Endangered wolf allowed to stay in wild

By SUSAN MONTOYA BRYAN Associated Press Writer

ALBUQUERQUE, N.M.—Federal wildlife managers have decided to allow an endangered Mexican gray wolf that has been linked to four livestock killings to remain in the wild in southwestern New Mexico.

U.S. Fish and Wildlife Service regional director Benjamin Tuggle made the decision Friday regarding the alpha male of the San Mateo pack.

Despite a policy that allows the agency to remove a wolf from the wild after three livestock kills in one year, Tuggle said in a memo to the coordinator of the Mexican gray wolf recovery program that removal of the animal could hurt any potential population gains.

The male wolf—known as AM1114—is raising four 8-week-old pups with help from the pack’s alpha female, officials said.

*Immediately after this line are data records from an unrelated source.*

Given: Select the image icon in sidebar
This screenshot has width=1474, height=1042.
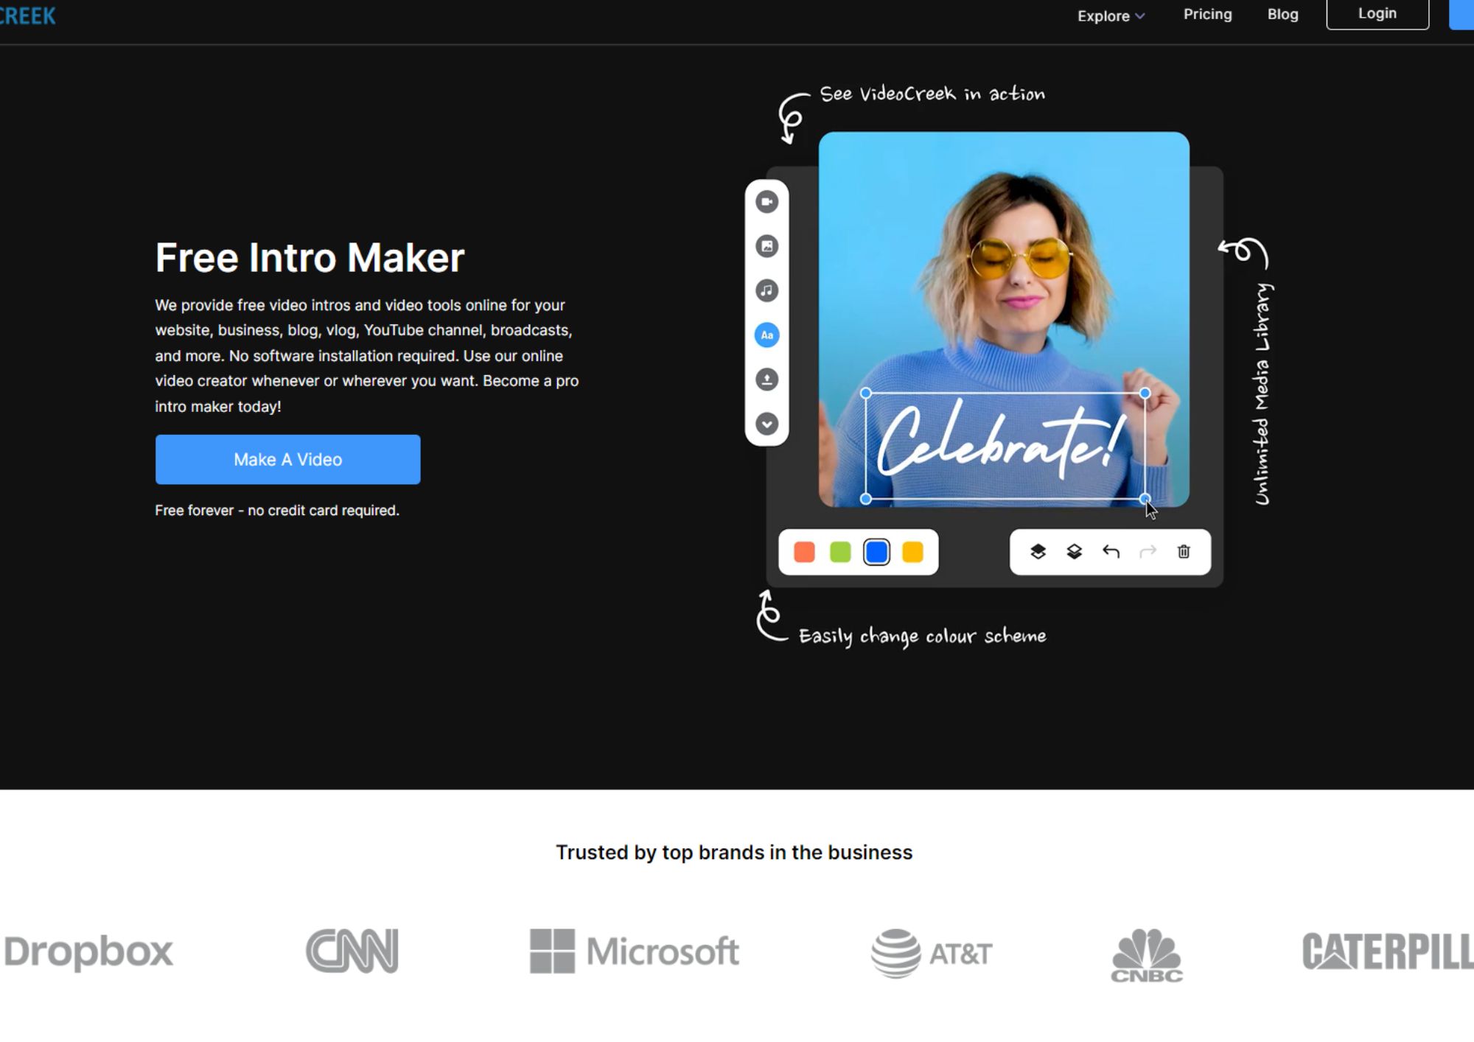Looking at the screenshot, I should [x=766, y=246].
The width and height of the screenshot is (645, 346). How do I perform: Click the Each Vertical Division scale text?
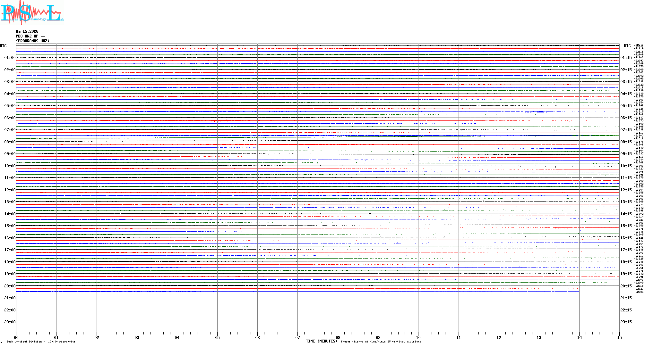click(41, 342)
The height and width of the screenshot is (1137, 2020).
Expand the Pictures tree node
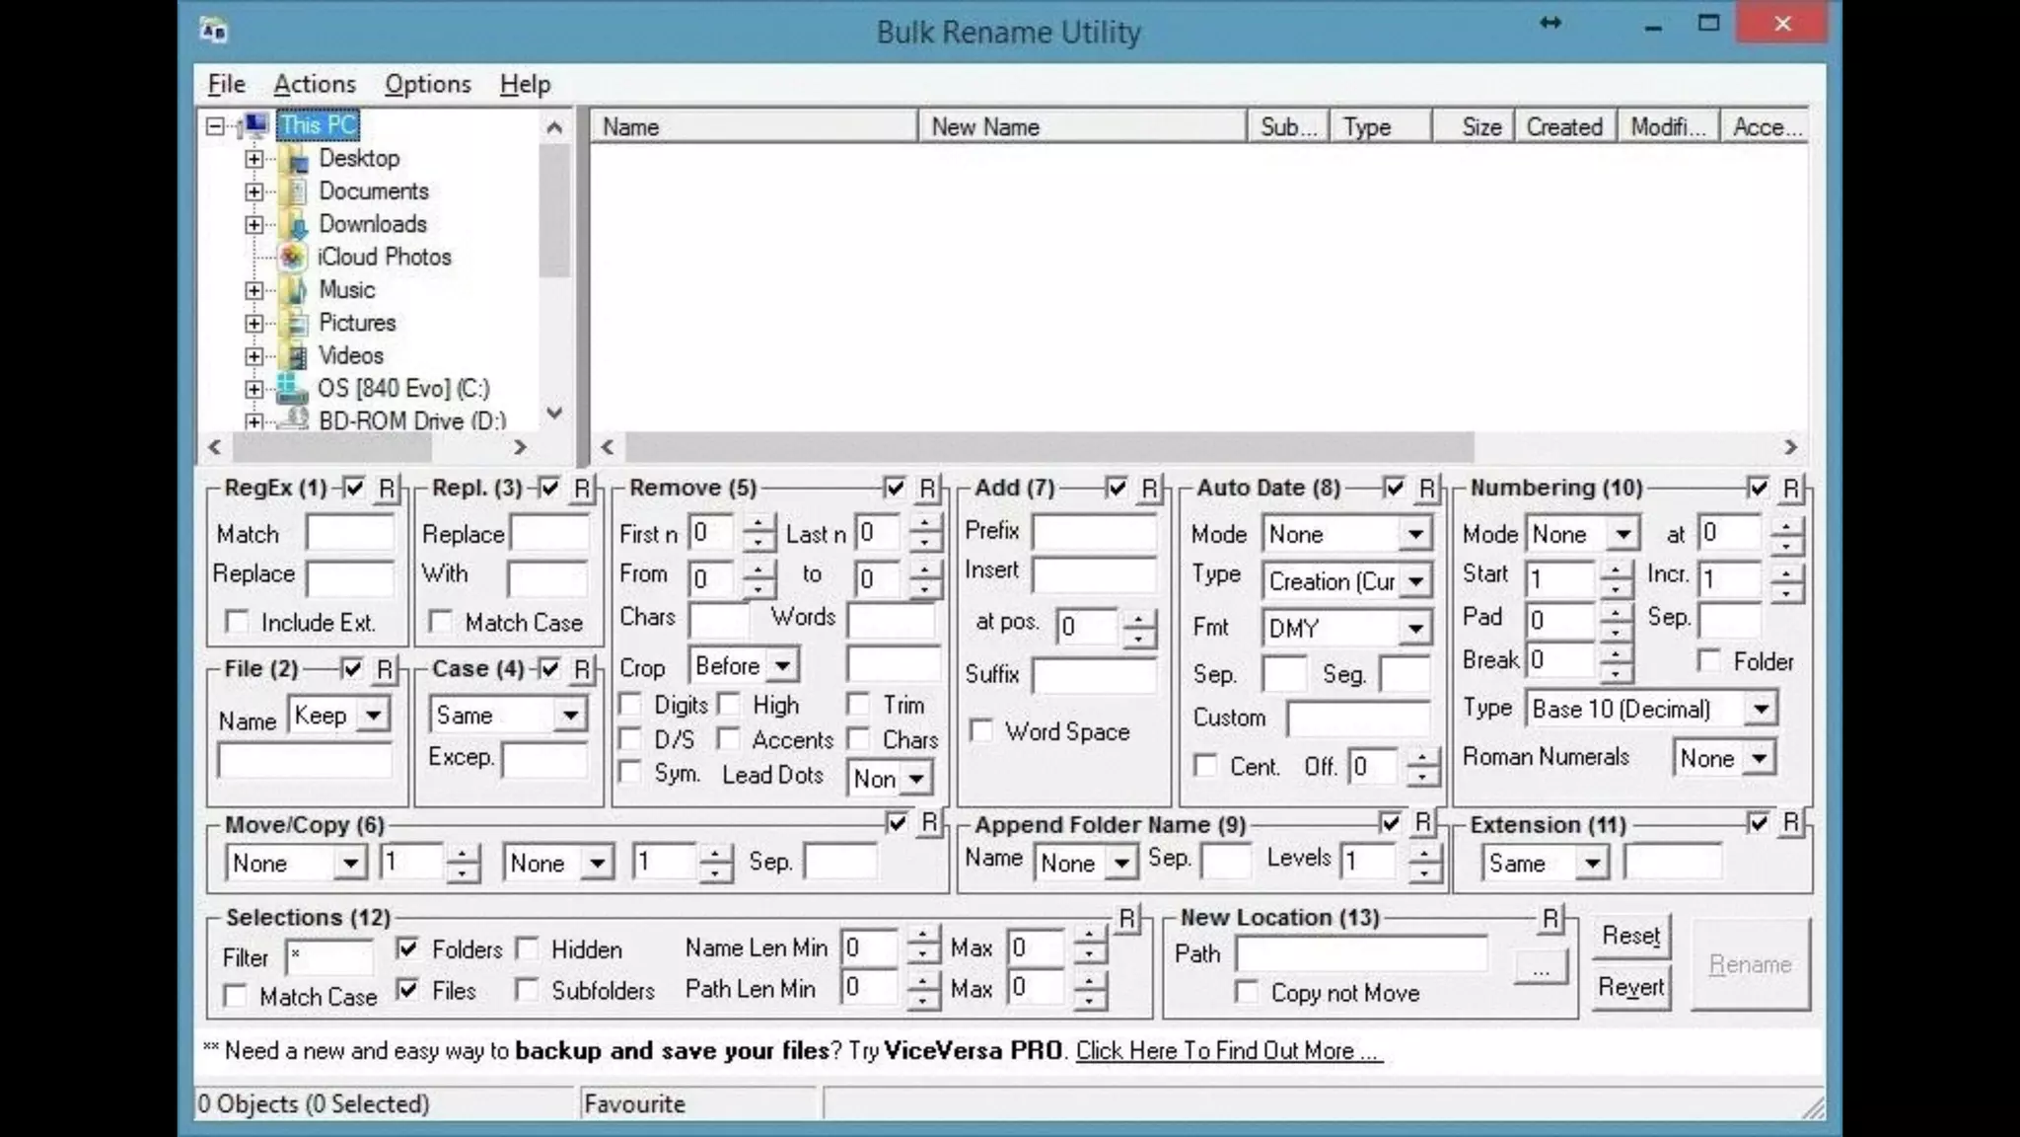[x=254, y=323]
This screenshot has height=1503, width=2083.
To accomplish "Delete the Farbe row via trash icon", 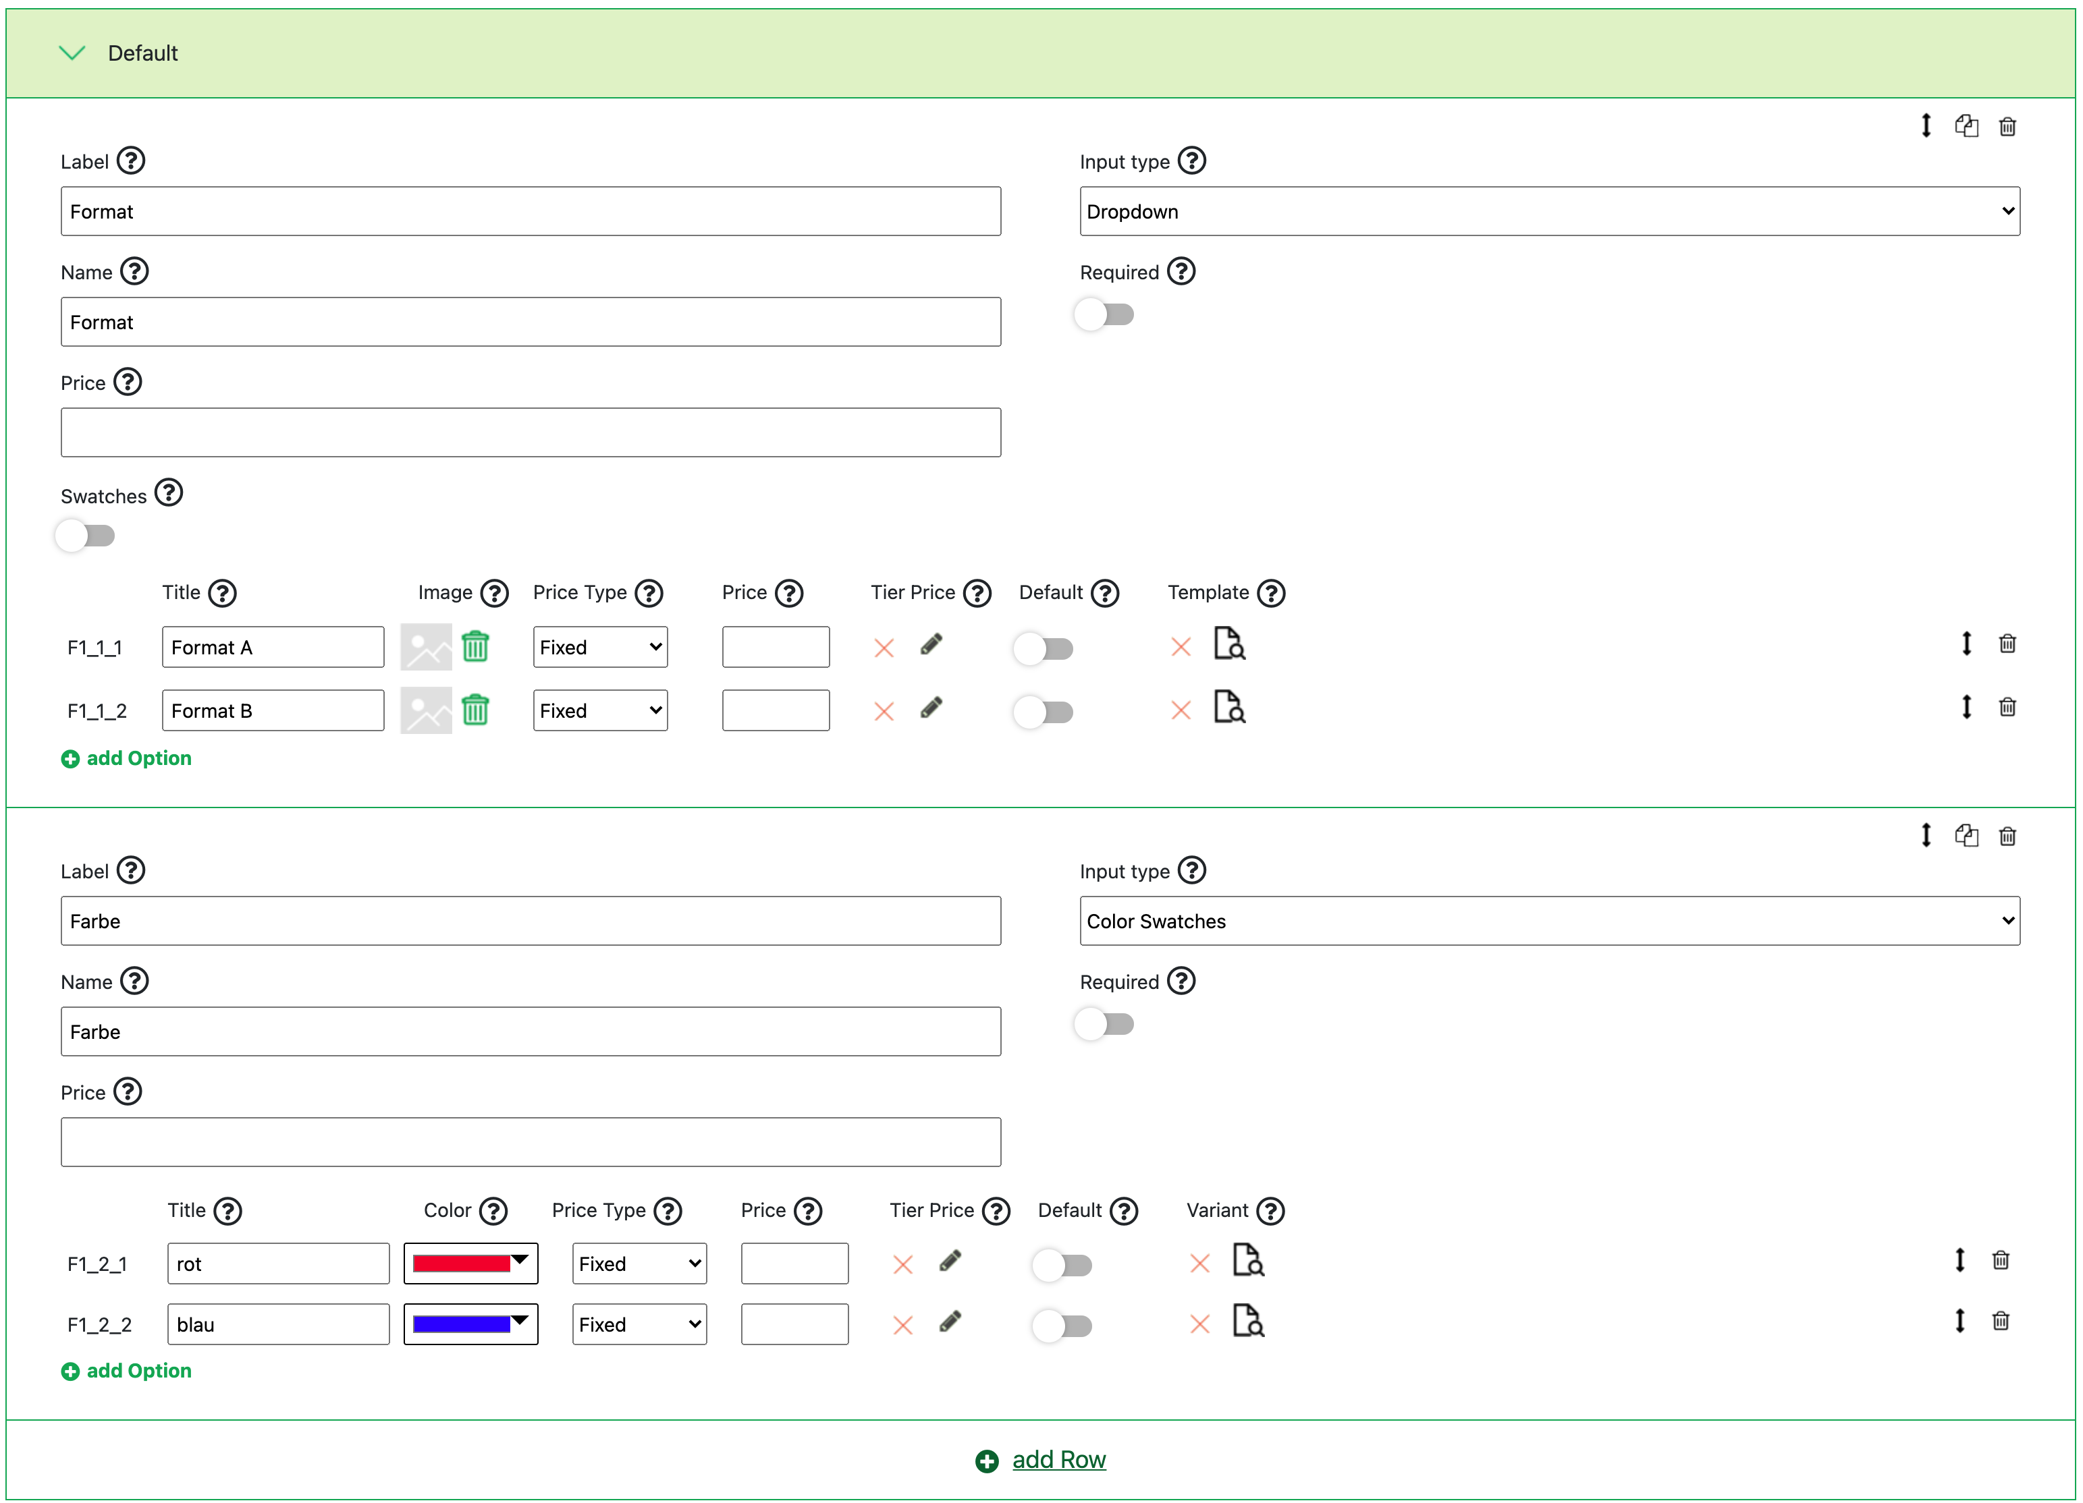I will [x=2007, y=836].
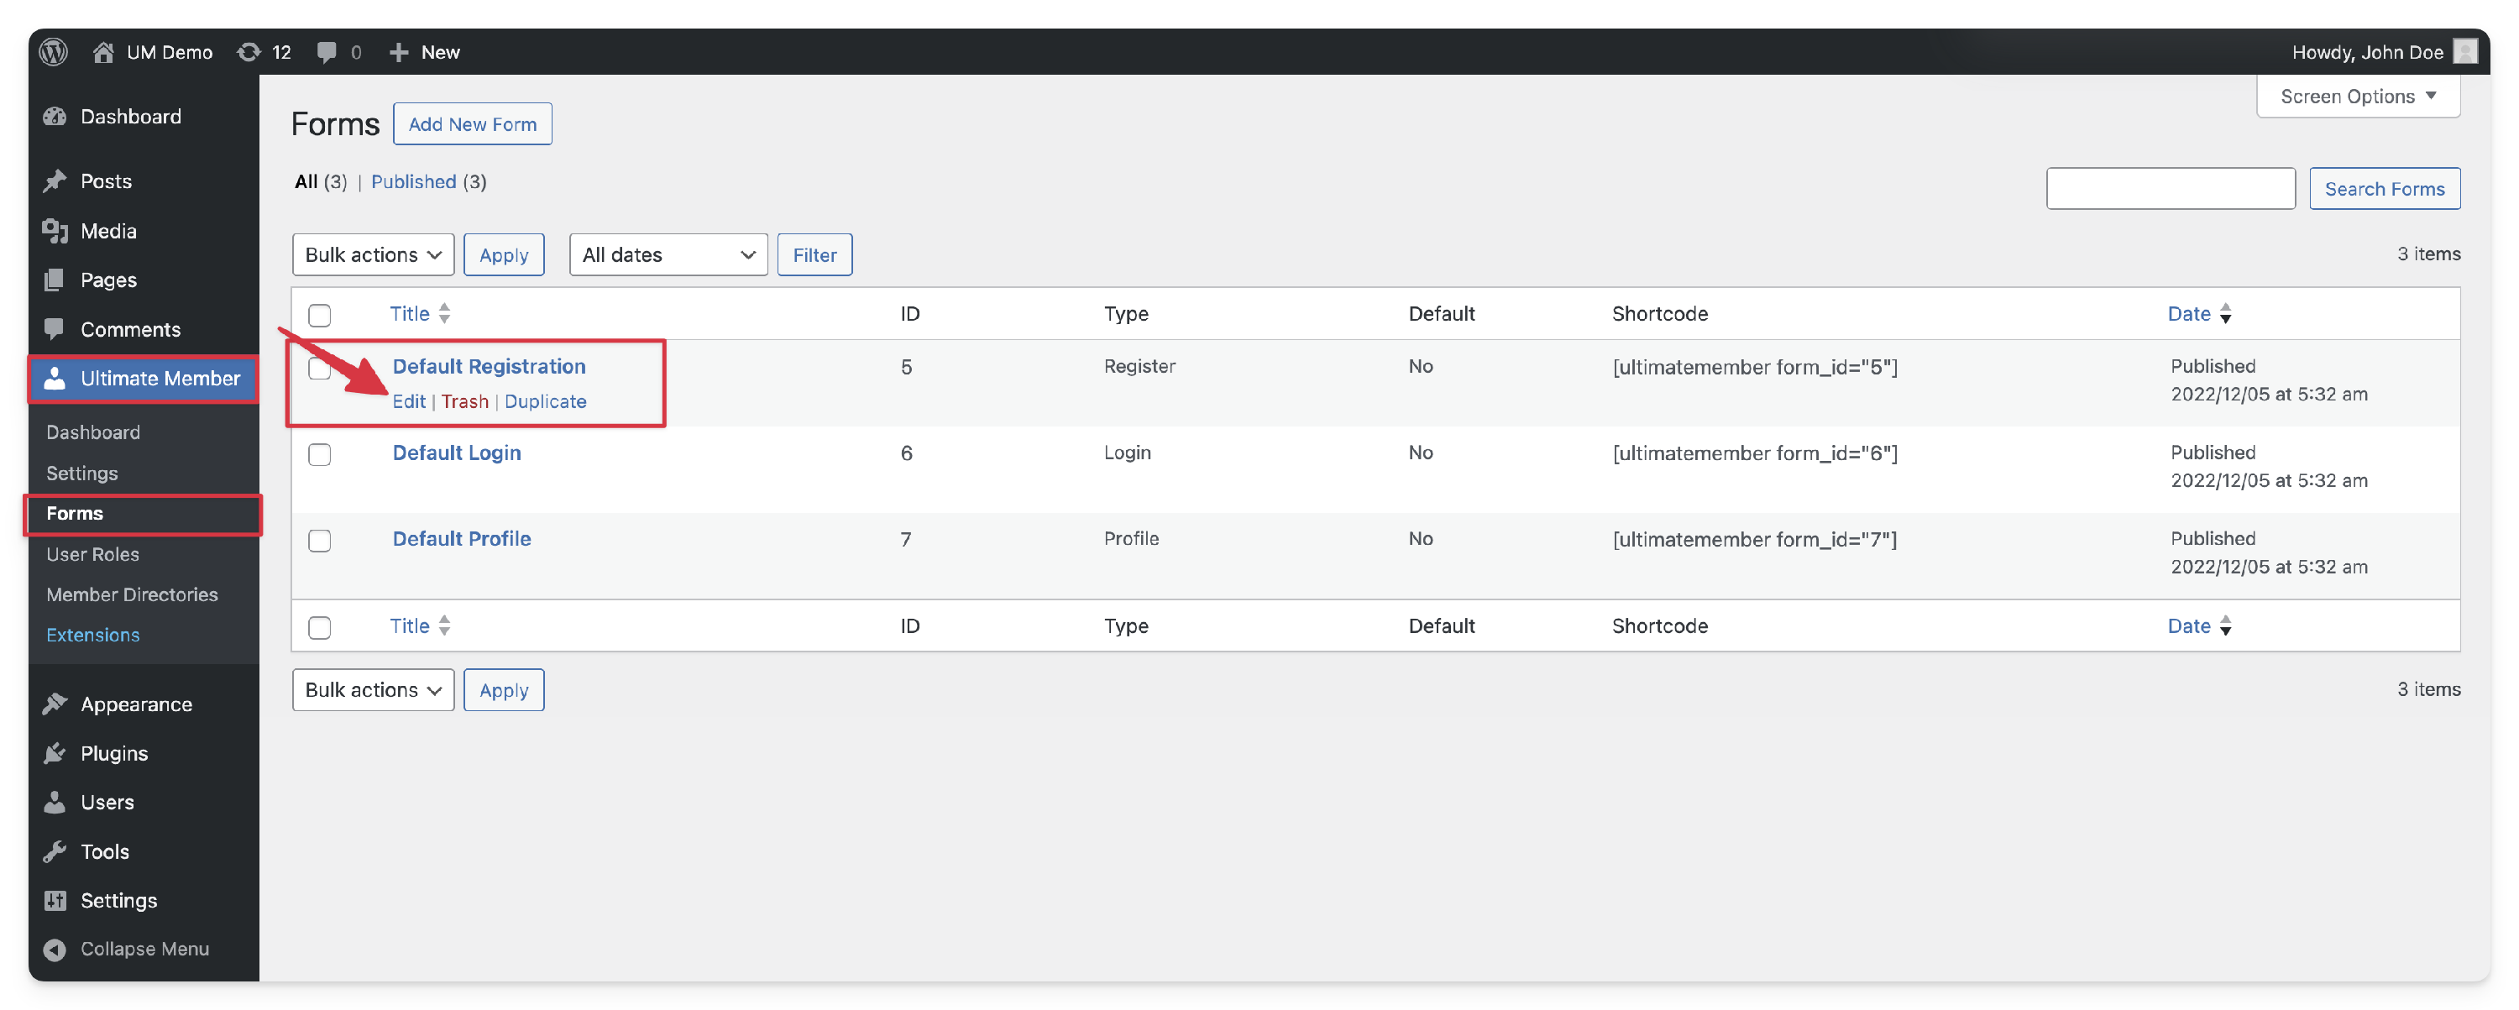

“This is a productive pack. They’re producing pups,” said agency spokesman Jose Viramontes. “The Fish and Wildlife Service is in the business of successful reintroduction of the Mexican wolf and this aids that. The regional director felt with that goal in mind we’d be able to leave the animal out there longer.”

Michael Robinson of the Center for Biological Diversity, a group that has been critical of the way the agency has handled the wolf reintroduction program, called Tuggle’s decision “good news.”

Robinson said the reproductive success of the San Mateo pack is “extraordinarily important just given the tiny population size and the very, very few breeding pairs that exist in New Mexico as well as Arizona.”

The Mexican wolf, a subspecies of the gray wolf, was exterminated in the wild in the Southwest by the 1930s. In 1998, the government began reintroducing wolves along the Arizona-New Mexico line in a 4 million acre-plus territory interspersed with forests, private land and towns.

Biologists had hoped to have at least 100 wolves in the wild by now and 18 breeding pairs. The most recent survey shows there were 52 wolves and less than a handful of breeding pairs scattered between New Mexico and Arizona at the end of 2008.

Tuggle requested in his memo that the recovery program’s interagency field team continue to monitor the San Mateo pack and try to prevent any further livestock kills by the pack.

Viramontes tactics may include establishing a food cache for the wolves—native prey that would placed in certain areas by wildlife managers—to prevent the wolves from going after livestock.